• **QUOTED PASSAGE**:
*** Block opens ***
A lot of the conversation about AI in journalism is around the practice and ethics of using these new tools to generate news or article content. As a hyperlocal news organization we’ve not yet found any place where a large language model like ChatGPT can do more or better than our human staff when it comes to researching, reporting and assembling our publication. I’ll let you know if that changes.
The one area where I think it will have practical applications for us is in extracting key bits of data and other information from unstructured documents and communications, and bringing them in to a structured format that we can use in our reporting and that will save us time.
As a software developer, I’m historically used to writing very specialized functions that try to do this exact thing, and it can be a painful process. “Get this one dollar amount from this one PDF file, it will usually appear on page 2 but sometimes on page 4 unless this one other bit of text is present in which case it will be on page 6.” Oh, the hours one can spend weaving together endless lines of code that still don’t always work, just to save a few minutes of human time.
*** Block closes ***
• **EXERCISE TASKS**:
1. Copy the passage on AI in journalism word for word, starting with "The one area" and going on through "save us time.".
2. List the page numbers on which, according to the passage on AI in journalism, the dollar amount in the PDF file may appear.
3. Check each statement against the passage on AI in journalism and mark it yes or no, quoting the words that decide it: (a) The organization has found places where a large language model outperforms its human staff. (b) The writer works as a software developer. (c) The specialized extraction functions the writer describes always work.

• **RECORDS SHOWN**:
*** Block opens ***
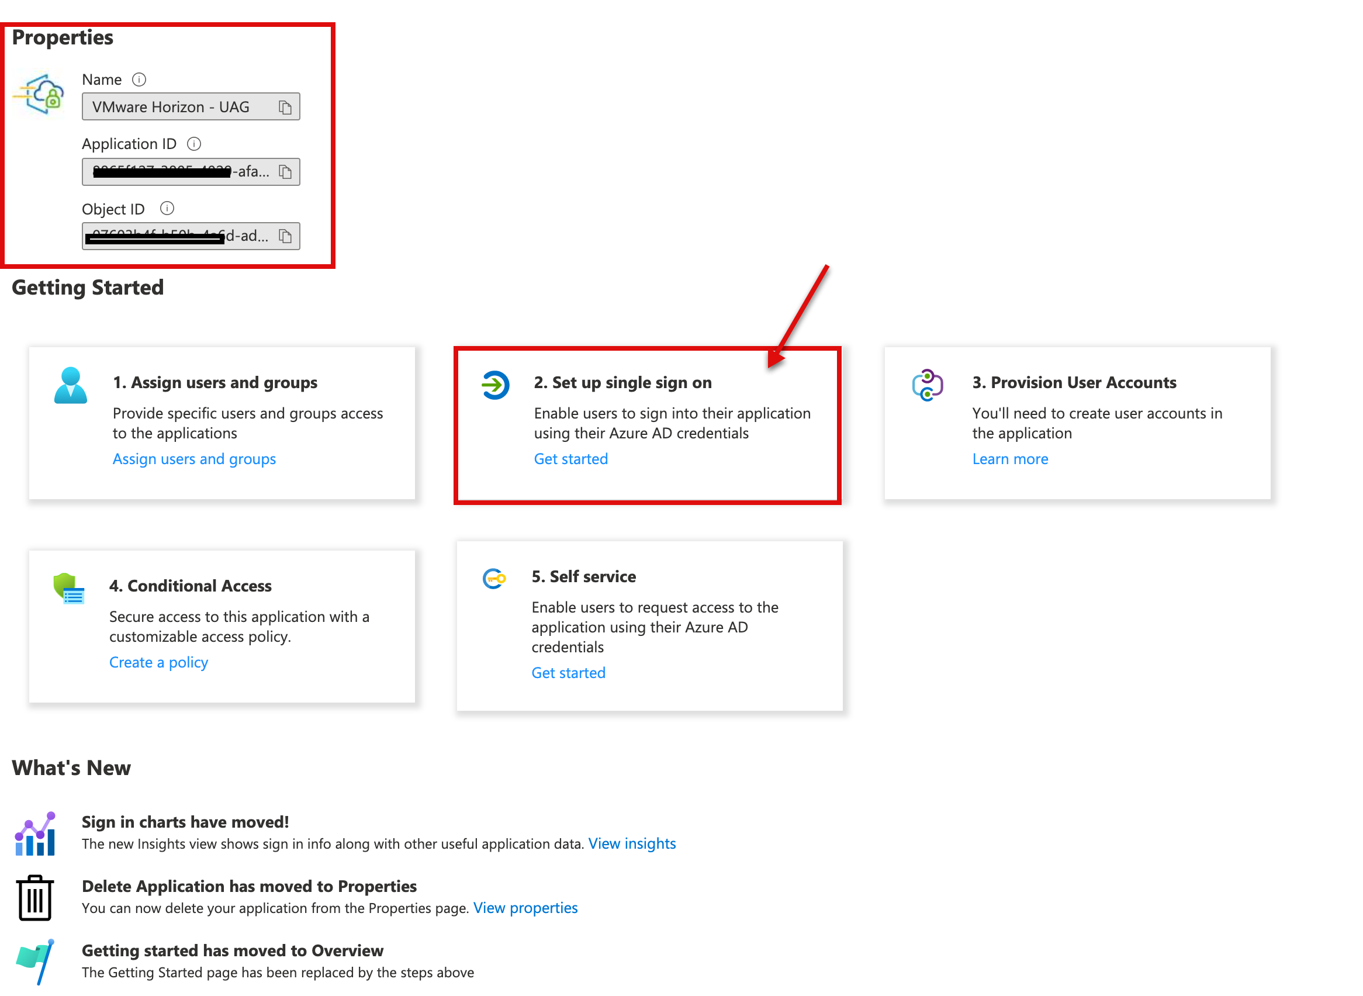The height and width of the screenshot is (996, 1363).
Task: Open the View properties link
Action: (x=525, y=909)
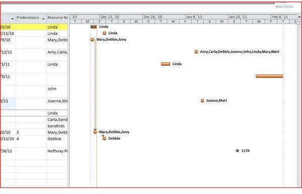Select the unlabeled long bar near Feb 6
The height and width of the screenshot is (194, 302).
click(269, 76)
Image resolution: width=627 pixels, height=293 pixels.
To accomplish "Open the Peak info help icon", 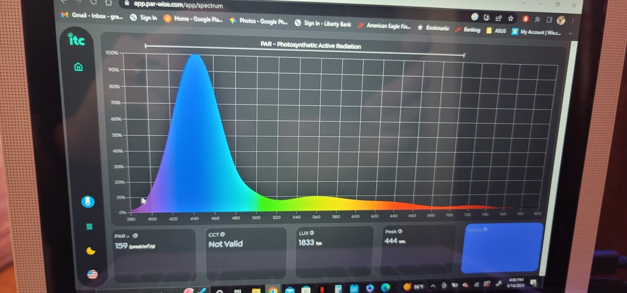I will pos(400,231).
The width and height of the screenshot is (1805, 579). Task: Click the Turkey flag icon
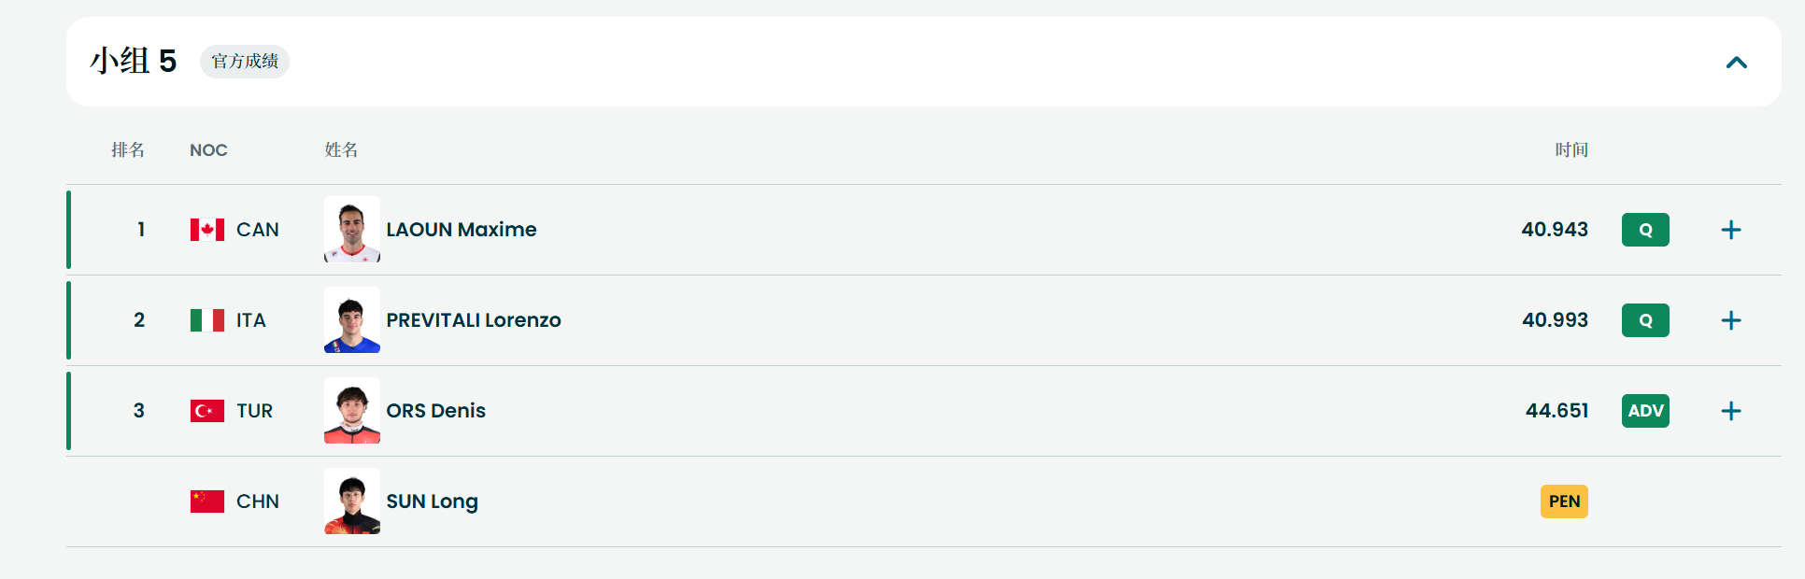point(206,411)
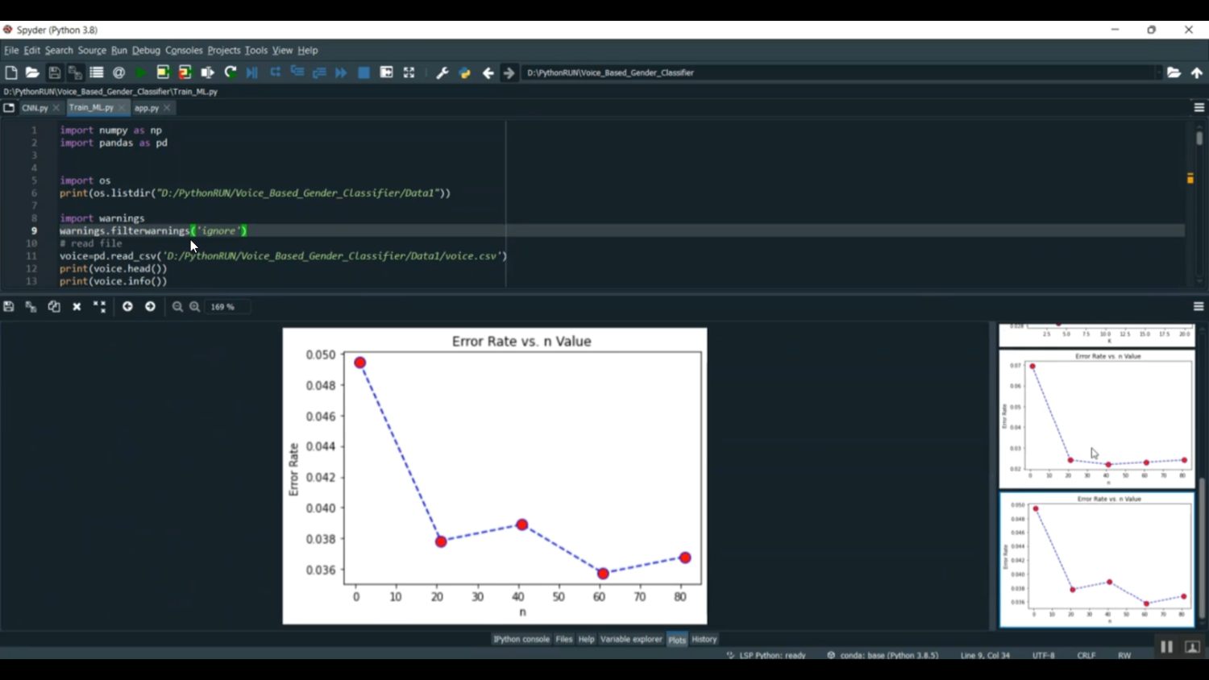
Task: Copy the plot to clipboard
Action: (54, 307)
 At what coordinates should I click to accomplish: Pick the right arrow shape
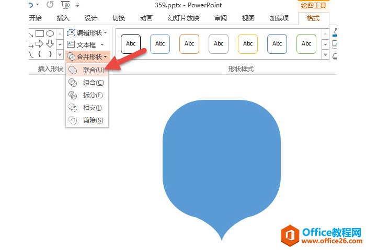[x=40, y=44]
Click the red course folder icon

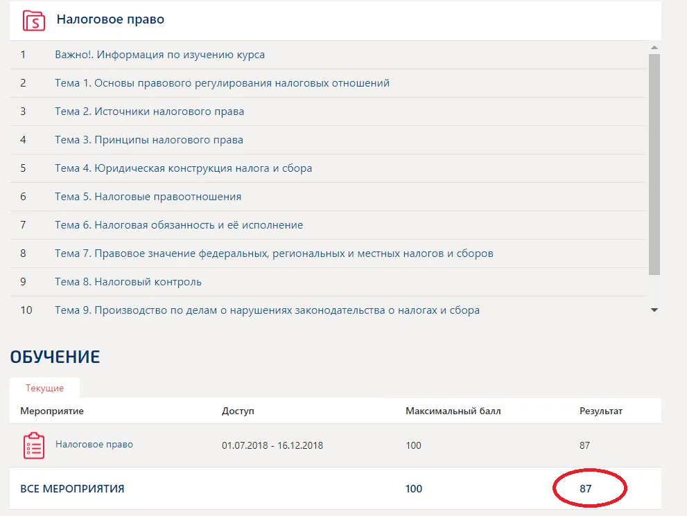tap(34, 21)
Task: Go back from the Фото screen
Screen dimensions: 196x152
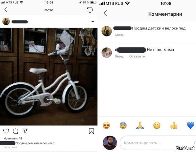Action: 6,10
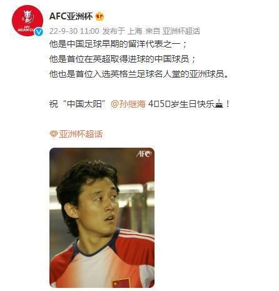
*** Block closes ***
• **TASK-BY-TASK OUTPUTS**:
1.
The one area where I think it will have practical applications for us is in extracting key bits of data and other information from unstructured documents and communications, and bringing them in to a structured format that we can use in our reporting and that will save us time.

2. 2, 4, 6

3.
(a) No: "we’ve not yet found any place where a large language model like ChatGPT can do more or better than our human staff"
(b) Yes: "As a software developer"
(c) No: "endless lines of code that still don’t always work"